A couple of ideas that I’ve had bouncing around my head for a while that might be worth considering:

General improvements to Haskell and the haskell infrastructure’s security

Evaluating the security of hackage, and looking at what opportunities there might be to improve security there (requiring package signing? 2fa? security scanning of uploaded packages?)
Documenting best practices for securely managing haskell dependencies, for example running an internal hackage mirror or how to best make use of existing cabal security facilities . See the recent example of the supply chain attack.
Is there anything we could, or should, do to mitigate risks caused by Setup.hs or Template Haskell being able to do some arbitrary IO? There might be some opportunity there either with tooling improvements or documentation.
Evaluate how well haskell is supported by existing static analysis and security scanning tools and make recommendations for organizations that have requirements for static analysis (there’s not much we can do here for commercial products, but it might generally be good to have this on the radar).
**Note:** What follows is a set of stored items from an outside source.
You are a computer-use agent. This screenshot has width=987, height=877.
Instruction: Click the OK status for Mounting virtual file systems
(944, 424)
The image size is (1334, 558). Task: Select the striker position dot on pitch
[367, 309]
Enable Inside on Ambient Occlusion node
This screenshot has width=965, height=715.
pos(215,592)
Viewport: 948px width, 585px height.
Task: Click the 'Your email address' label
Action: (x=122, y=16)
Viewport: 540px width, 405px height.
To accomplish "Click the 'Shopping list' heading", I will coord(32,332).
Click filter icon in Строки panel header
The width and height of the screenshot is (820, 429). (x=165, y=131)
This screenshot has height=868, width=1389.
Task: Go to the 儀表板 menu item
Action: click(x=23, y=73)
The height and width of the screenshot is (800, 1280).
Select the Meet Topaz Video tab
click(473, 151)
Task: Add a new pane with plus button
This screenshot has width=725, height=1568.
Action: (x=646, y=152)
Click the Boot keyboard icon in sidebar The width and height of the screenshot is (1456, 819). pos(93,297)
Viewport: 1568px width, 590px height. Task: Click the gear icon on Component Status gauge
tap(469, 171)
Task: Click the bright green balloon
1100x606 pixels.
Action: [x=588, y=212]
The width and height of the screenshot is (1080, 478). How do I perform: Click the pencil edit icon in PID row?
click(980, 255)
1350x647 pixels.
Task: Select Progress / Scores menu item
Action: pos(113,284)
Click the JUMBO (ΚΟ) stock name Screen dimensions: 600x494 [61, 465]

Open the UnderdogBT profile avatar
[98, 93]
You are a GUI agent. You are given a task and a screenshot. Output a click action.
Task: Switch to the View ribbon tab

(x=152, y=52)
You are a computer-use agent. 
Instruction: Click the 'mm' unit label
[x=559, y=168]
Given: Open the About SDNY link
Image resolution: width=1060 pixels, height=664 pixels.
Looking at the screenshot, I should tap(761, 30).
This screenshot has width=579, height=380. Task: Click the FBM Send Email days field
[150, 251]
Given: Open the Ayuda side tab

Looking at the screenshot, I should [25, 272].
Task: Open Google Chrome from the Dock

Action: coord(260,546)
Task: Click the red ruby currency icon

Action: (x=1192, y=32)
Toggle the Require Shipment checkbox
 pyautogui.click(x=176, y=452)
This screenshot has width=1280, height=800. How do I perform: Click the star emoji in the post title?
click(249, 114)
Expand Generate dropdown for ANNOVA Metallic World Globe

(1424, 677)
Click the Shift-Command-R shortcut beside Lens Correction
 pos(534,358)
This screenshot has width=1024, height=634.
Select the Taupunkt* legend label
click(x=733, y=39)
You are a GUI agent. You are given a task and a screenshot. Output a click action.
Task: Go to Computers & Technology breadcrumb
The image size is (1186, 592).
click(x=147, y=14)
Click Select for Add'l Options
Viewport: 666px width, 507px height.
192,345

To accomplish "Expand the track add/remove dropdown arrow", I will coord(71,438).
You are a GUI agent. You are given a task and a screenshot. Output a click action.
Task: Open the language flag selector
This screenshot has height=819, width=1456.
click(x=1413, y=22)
Consider expanding the core libraries
Not much specific to contribute here, but I wonder if it would be worth considering trying to get to more of a “batteries included” state in the core libraries, either by looking at things that we might want to promote, or else by considering what deficiencies exist in the library ecosystem and soliciting the community to build libraries to fill those gaps.

snoyberg · February 17, 2021, 4:05am

Cleaning up the base and other core libraries, including things like
- Fixing unnecessary laziness
- Avoiding partial functions
- Providing better data structures, such as using ByteString/Text instead of String or Vector instead of lists, in APIs
Redesign the GHC warning system to reduce the maintenance burden. In my experience, 95% of changes I make for new versions of GHC are “add some CPP or other hack to avoid an unused import warning because something has been reexported from elsewhere.” We could either modify the warnings themselves, or change how we maintain libraries.
More controversial: add some kind of streaming data concept into base, probably based on stream fusion.
Quality of life improvement: anything that can speed up compilation time is a Good Thing
Policy direction: define better rules around GHC and library backwards compatibility rules. Optimize this so that it’s practical for people to maintain their libraries to avoid attrition.
Ultimately: some serious discussion around what the future of ghcup/cabal/stack/stackage looks like together.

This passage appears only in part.